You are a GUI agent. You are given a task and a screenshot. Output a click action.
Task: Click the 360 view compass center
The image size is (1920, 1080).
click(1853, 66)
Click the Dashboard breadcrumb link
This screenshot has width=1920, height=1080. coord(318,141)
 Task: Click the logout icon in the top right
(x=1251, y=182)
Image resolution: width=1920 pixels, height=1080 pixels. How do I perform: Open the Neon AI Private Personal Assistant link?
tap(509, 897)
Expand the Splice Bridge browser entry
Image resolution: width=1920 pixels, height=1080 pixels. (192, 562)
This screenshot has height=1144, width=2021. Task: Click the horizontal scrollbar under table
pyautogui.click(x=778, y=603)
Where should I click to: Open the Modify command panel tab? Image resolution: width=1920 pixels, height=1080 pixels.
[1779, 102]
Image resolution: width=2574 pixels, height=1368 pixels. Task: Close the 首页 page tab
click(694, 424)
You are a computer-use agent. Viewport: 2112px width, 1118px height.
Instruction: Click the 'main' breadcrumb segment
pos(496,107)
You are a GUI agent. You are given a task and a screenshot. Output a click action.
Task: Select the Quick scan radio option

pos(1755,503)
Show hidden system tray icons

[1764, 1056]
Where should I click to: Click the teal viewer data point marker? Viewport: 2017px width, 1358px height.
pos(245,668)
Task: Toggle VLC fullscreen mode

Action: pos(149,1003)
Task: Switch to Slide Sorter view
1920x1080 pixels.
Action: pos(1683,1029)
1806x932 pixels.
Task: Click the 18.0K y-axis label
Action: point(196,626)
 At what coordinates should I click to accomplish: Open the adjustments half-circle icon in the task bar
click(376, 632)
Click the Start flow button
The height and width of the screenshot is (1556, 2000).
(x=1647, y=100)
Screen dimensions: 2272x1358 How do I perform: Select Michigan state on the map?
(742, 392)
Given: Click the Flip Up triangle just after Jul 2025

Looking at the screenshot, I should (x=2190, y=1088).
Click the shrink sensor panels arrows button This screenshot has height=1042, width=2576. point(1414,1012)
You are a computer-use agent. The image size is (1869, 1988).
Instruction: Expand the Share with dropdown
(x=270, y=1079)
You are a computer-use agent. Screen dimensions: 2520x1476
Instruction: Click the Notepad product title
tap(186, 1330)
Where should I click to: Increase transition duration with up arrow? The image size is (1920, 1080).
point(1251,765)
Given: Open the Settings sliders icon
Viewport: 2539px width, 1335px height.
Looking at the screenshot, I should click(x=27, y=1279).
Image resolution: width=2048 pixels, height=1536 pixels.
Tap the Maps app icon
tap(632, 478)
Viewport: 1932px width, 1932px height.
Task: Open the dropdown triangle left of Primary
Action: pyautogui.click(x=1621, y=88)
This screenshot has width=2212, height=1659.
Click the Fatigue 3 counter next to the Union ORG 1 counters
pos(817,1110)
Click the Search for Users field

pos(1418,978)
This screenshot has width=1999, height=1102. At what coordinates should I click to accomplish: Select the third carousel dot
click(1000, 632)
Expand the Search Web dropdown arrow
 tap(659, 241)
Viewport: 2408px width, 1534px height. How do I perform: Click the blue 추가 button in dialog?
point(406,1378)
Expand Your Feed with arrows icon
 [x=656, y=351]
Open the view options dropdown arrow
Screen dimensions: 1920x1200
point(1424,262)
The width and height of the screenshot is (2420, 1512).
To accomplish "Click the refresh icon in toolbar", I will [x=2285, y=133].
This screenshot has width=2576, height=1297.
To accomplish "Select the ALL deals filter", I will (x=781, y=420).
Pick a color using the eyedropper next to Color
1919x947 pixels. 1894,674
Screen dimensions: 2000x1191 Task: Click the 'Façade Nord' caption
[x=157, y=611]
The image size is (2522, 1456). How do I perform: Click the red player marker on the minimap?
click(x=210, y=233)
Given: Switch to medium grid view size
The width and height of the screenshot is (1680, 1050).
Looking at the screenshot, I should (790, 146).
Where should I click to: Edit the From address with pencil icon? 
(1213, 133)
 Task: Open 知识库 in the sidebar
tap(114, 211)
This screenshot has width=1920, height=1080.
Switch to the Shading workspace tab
■ ■ ■ ■ ■ ■ ■
* [Assignment] Print out every entry, keeping each one exact.

* [Result]
You are a GUI agent. You are given a task and a screenshot. Output a click action.
Task: Click the 360 view compass center
The image size is (1920, 1080).
click(1853, 66)
Click the Dashboard breadcrumb link
This screenshot has width=1920, height=1080. coord(318,141)
 Task: Click the logout icon in the top right
(x=1251, y=182)
Image resolution: width=1920 pixels, height=1080 pixels. How do I perform: Open the Neon AI Private Personal Assistant link?
tap(509, 897)
Expand the Splice Bridge browser entry
Image resolution: width=1920 pixels, height=1080 pixels. (192, 562)
This screenshot has height=1144, width=2021. Task: Click the horizontal scrollbar under table
pyautogui.click(x=778, y=603)
Where should I click to: Open the Modify command panel tab? Image resolution: width=1920 pixels, height=1080 pixels.
[1779, 102]
Image resolution: width=2574 pixels, height=1368 pixels. Task: Close the 首页 page tab
click(694, 424)
You are a computer-use agent. Viewport: 2112px width, 1118px height.
Instruction: Click the 'main' breadcrumb segment
pos(496,107)
You are a GUI agent. You are given a task and a screenshot. Output a click action.
Task: Select the Quick scan radio option

pos(1755,503)
Show hidden system tray icons

[1764, 1056]
Where should I click to: Click the teal viewer data point marker? Viewport: 2017px width, 1358px height.
pos(245,668)
Task: Toggle VLC fullscreen mode

Action: pos(149,1003)
Task: Switch to Slide Sorter view
1920x1080 pixels.
Action: pos(1683,1029)
1806x932 pixels.
Task: Click the 18.0K y-axis label
Action: point(196,626)
 At what coordinates should I click to accomplish: Open the adjustments half-circle icon in the task bar
click(376, 632)
Click the Start flow button
The height and width of the screenshot is (1556, 2000).
(x=1647, y=100)
Screen dimensions: 2272x1358 How do I perform: Select Michigan state on the map?
(742, 392)
Given: Click the Flip Up triangle just after Jul 2025

Looking at the screenshot, I should (x=2190, y=1088).
Click the shrink sensor panels arrows button This screenshot has height=1042, width=2576. point(1414,1012)
You are a computer-use agent. The image size is (1869, 1988).
Instruction: Expand the Share with dropdown
(x=270, y=1079)
You are a computer-use agent. Screen dimensions: 2520x1476
Instruction: Click the Notepad product title
tap(186, 1330)
Where should I click to: Increase transition duration with up arrow? The image size is (1920, 1080).
point(1251,765)
Given: Open the Settings sliders icon
Viewport: 2539px width, 1335px height.
Looking at the screenshot, I should click(x=27, y=1279).
Image resolution: width=2048 pixels, height=1536 pixels.
Tap the Maps app icon
tap(632, 478)
Viewport: 1932px width, 1932px height.
Task: Open the dropdown triangle left of Primary
Action: pyautogui.click(x=1621, y=88)
This screenshot has width=2212, height=1659.
Click the Fatigue 3 counter next to the Union ORG 1 counters
pos(817,1110)
Click the Search for Users field

pos(1418,978)
This screenshot has width=1999, height=1102. At what coordinates should I click to accomplish: Select the third carousel dot
click(1000, 632)
Expand the Search Web dropdown arrow
 tap(659, 241)
Viewport: 2408px width, 1534px height. How do I perform: Click the blue 추가 button in dialog?
point(406,1378)
Expand Your Feed with arrows icon
 [x=656, y=351]
Open the view options dropdown arrow
Screen dimensions: 1920x1200
point(1424,262)
The width and height of the screenshot is (2420, 1512).
To accomplish "Click the refresh icon in toolbar", I will [x=2285, y=133].
This screenshot has width=2576, height=1297.
To accomplish "Select the ALL deals filter", I will (x=781, y=420).
Pick a color using the eyedropper next to Color
1919x947 pixels. 1894,674
Screen dimensions: 2000x1191 Task: Click the 'Façade Nord' caption
[x=157, y=611]
The image size is (2522, 1456). How do I perform: Click the red player marker on the minimap?
click(x=210, y=233)
Given: Switch to medium grid view size
The width and height of the screenshot is (1680, 1050).
Looking at the screenshot, I should (790, 146).
Where should I click to: Edit the From address with pencil icon? 
(1213, 133)
 Task: Open 知识库 in the sidebar
tap(114, 211)
This screenshot has width=1920, height=1080.
Switch to the Shading workspace tab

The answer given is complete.